Engelse naam: | Merlin |
Duitse naam: | Merlin |
Franse naam: | Faucon émerillon |
Grootte: | 25-30 cm |
Spanwijdte: | 55-70 cm |
Voedsel: | Voornamelijk vogels. Vooral kleine zangvogels als graspiepers, maar ook grotere vogels tot lijsters. Vangt ook kleine zoogdieren en in mindere mate insecten. |
Kleinste valk en kleiner dan een torenvalk. Mannetje zelfs niet veel groter dan een grote lijster. Het mannetje heeft aan de bovenzijde een grijze rug en staart, rest is donker. Het vrouwtje is donker van boven met enkele donkere banden op de staart. Smelleken heeft zoals alle valken puntige vleugels. Te herkennen de grootte (klein) en aan zeer snelle vlucht, vaak laag boven de grond.

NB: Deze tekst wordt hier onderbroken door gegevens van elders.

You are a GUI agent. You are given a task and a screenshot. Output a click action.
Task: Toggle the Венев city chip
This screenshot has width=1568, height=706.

Broedt in gebieden met veel zangvogels. Vooral in of nabij open landschappen. Vooral heidevelden, hoogvenen, tundra, bosranden en in boomloze kustgebieden. Broedt meestal op de grond, maar ook op rotswanden of in bomen. In Groot-Britannië past de soort zich goed aan veranderde omstandigheden, de soort broedt daar steeds meer in bomen.

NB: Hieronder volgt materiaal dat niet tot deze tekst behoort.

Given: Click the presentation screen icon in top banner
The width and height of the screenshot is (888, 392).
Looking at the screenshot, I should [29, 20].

Overwintert ook in open gebieden, zoals kustvlakten, weilanden en akkers. Jaagt in open gebieden. Gebruikt vaak een uitkijkpost, waarna ze geschikte prooien proberen te verassen met een lage vlucht. Achtervolgt wanneer nodig. Broedt in noordelijke streken. Er zijn verschillende ondersoorten.

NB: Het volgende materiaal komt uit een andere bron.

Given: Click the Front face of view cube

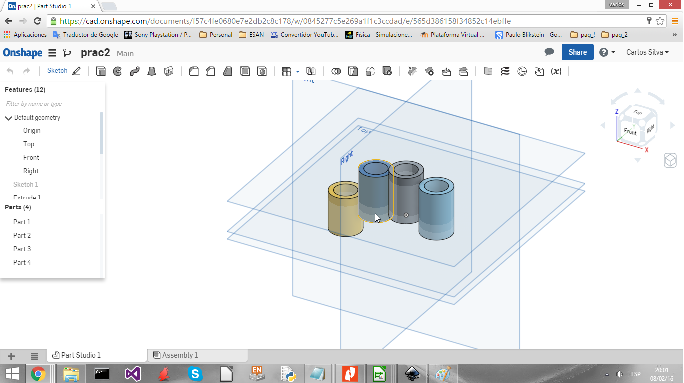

In Nederland alleen te zien in de winter, wanneer hier honderden smellekens overwinteren. Vooral in de kuststreken. In winters met veel sneeuwval ook meer in het oosten te zien. Het zijn allemaal Fenno-Scandinavische vogels. De smelleken is overwegend een trekvogel, Britse vogels zijn veelal standvogels, evenals IJslandse vogels. Zij trekken veelal weg uit het binnenland naar kustgebieden. Trekt over korte afstanden (Europa).